Physicians and CRNPs will be able to prescribe epinephrine auto-injectors directly to the school for that purpose.
Appropriately, the bill contains a number of safeguards to ensure patient safety:
A school that opts into the program may maintain at a supply of epinephrine auto-injectors, but they must be kept in a safe, secure location.
A school that authorizes the provision of epinephrine auto-injectors shall designate one or more individuals at each school who will be responsible for the storage and use of the epinephrine auto-injectors.
Individuals who are responsible for the storage and use of epinephrine auto-injectors must successfully complete a training program that will be developed and implemented by the Department of Health.
When a student does not have an epinephrine auto-injector or a prescription for an epinephrine auto-injector on file, a trained school employee may utilize the school’s supply to respond to anaphylactic reaction under a standing protocol from a physician or CRNP.
In the event a student is believed to be having an anaphylactic reaction, the school nurse or an individual in the school who is responsible for the storage and use of epinephrine auto-injectors shall contact 911 as soon as possible.
Parents who wish their child to be exempt from the provisions of the new law can simply sign a form and opt out. And school employees who administer an auto-injector pursuant to the law will have emergency response provider and bystander Good Samaritan civil immunity.
The new law will take effect on December 30, 2014, though the Department of Health has another 90 days after that to get the mandated training program up and running.

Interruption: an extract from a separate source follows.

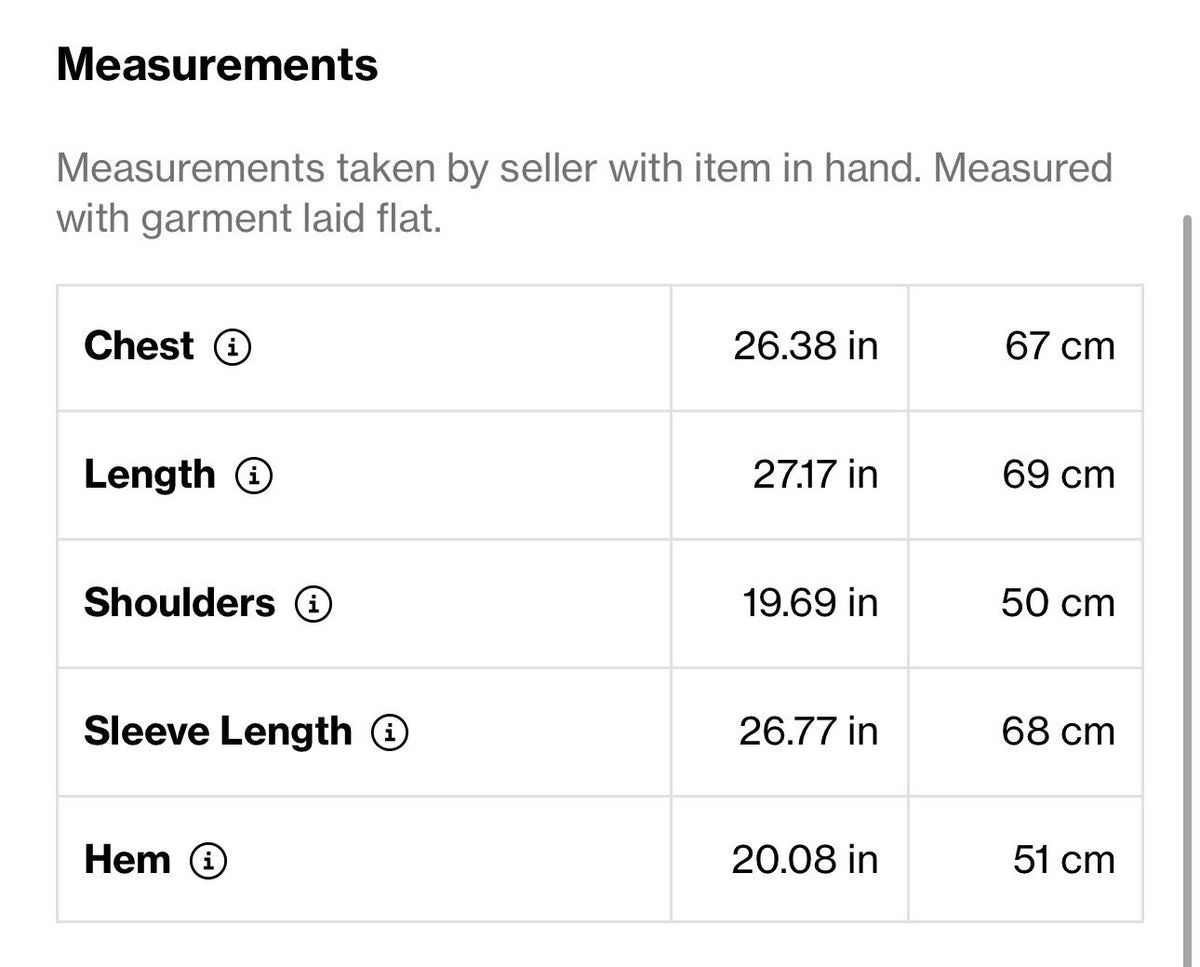Select the Shoulders row label
The height and width of the screenshot is (967, 1200).
pyautogui.click(x=179, y=603)
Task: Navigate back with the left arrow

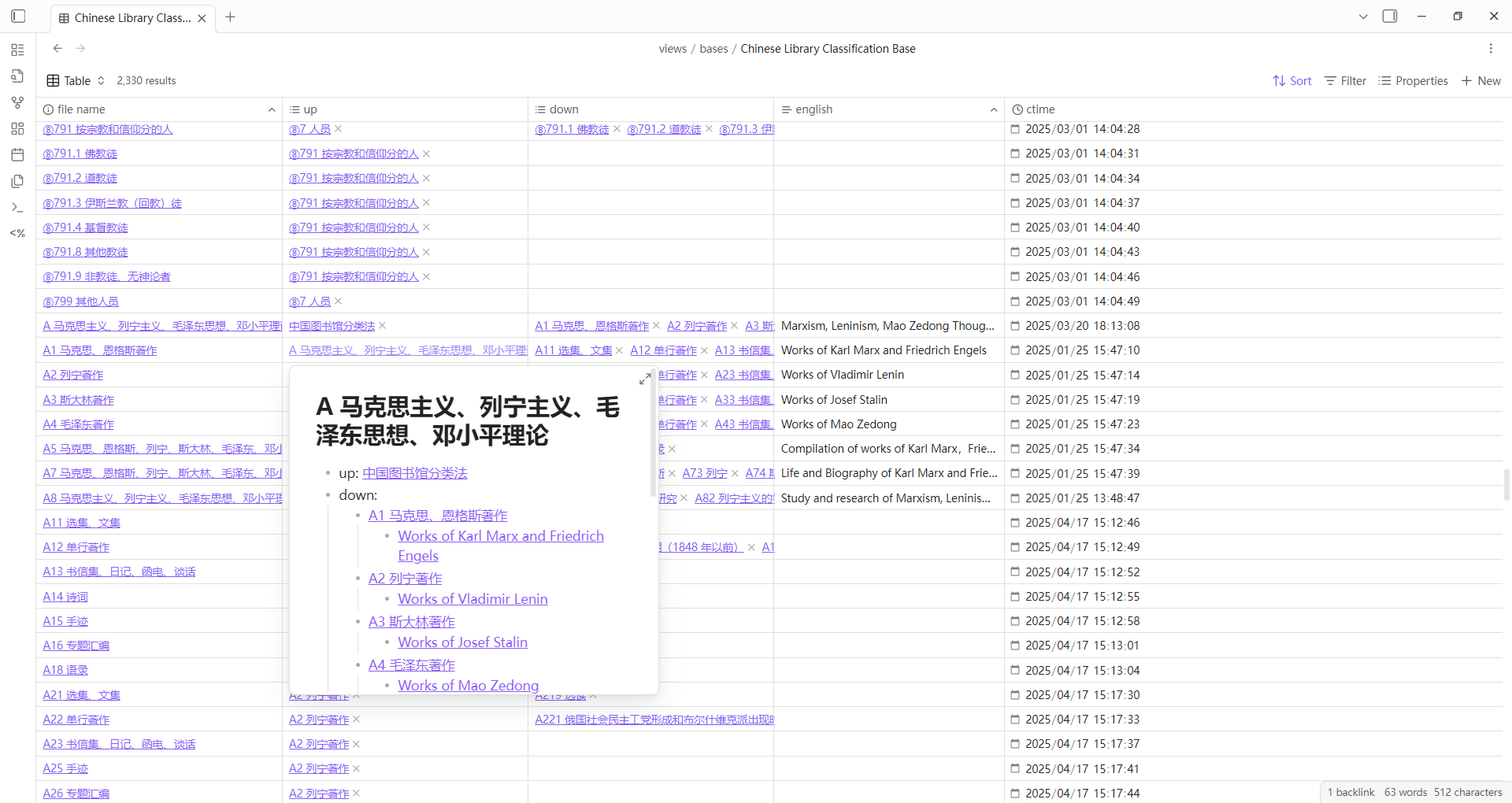Action: pyautogui.click(x=57, y=49)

New Child Abuse Reporting Laws go into Effect
In the wake of the Sandusky child abuse situation at Penn State, significant changes have been made to Pennsylvania’s Child Protective Services Law, and many of the most important amendments will go into effect on Dec. 31, 2104.

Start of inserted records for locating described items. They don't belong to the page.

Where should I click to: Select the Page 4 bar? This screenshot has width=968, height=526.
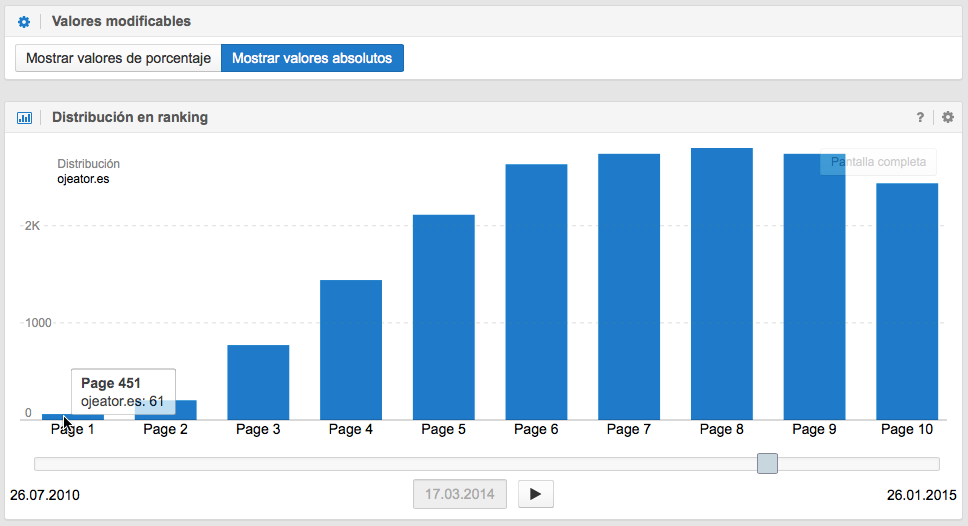point(351,350)
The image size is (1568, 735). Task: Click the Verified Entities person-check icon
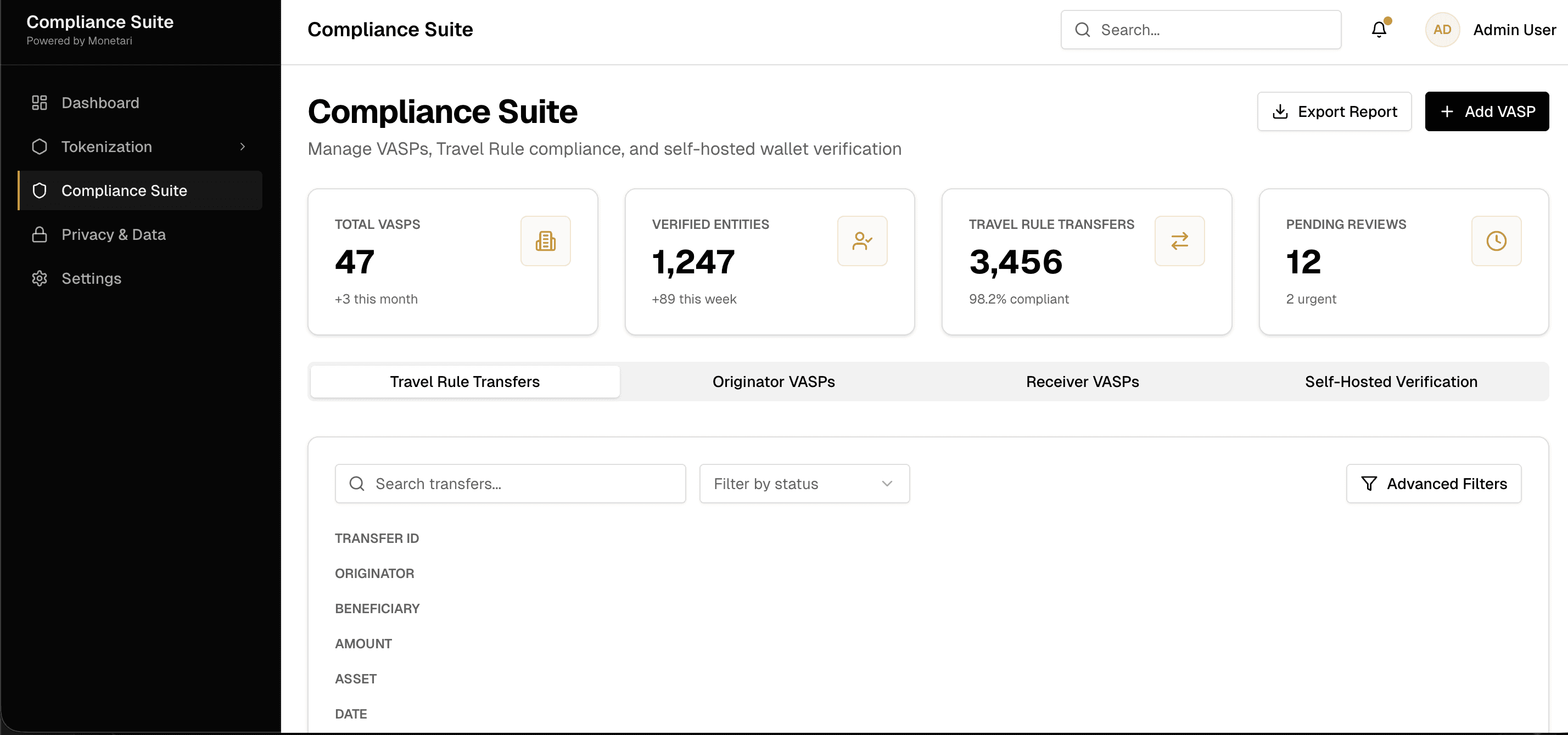coord(863,241)
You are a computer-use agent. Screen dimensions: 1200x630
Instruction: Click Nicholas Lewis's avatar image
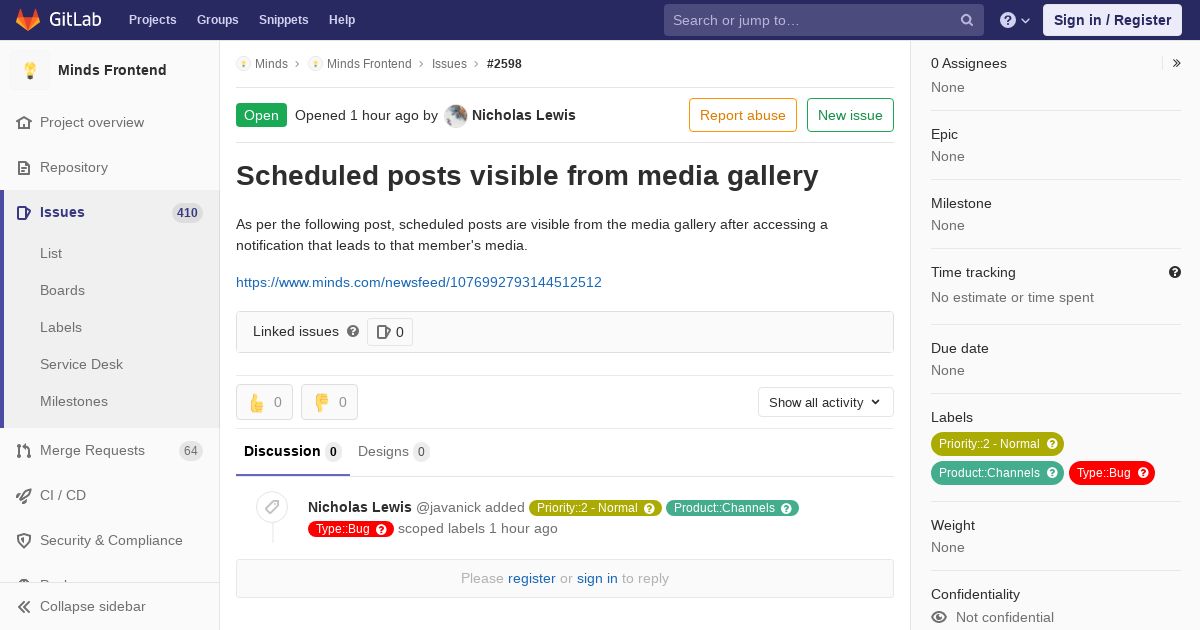pos(456,115)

Physicians who don’t see children in their practice still need to pay close attention to these changes, because they will now need to report suspected child abuse identified in certain circumstances outside their professional capacity.
Additional changes include, but are not limited to:
- The new definition of child abuse is more specific and has been expanded.
- Physicians will no longer be able to fulfill their reporting obligation simply by making a report to their supervisor or other designated person in their workplace.
- The penalties for failing to make a mandatory report are increased.
- Physicians have new mandatory child abuse recognition and reporting training requirements as a condition of licensure.
PAMED has developed a package of materials to help physicians understand and comply with the new requirements. The materials, which can be accessed on the PAMED website, include:
- An overview of the physician reporting requirements
- An explanation of the expanded definition child abuse
- Child abuse Frequently Asked Questions
- Risk factors, signs, and symptoms of child abuse
- An archived Dec. 4, 2014, webinar to help physicians understand the changes to the law
As mandated reporters, Pennsylvania physicians have always taken their responsibility to protect our children seriously. These materials will help them do so while remaining compliant with the significant changes to state law.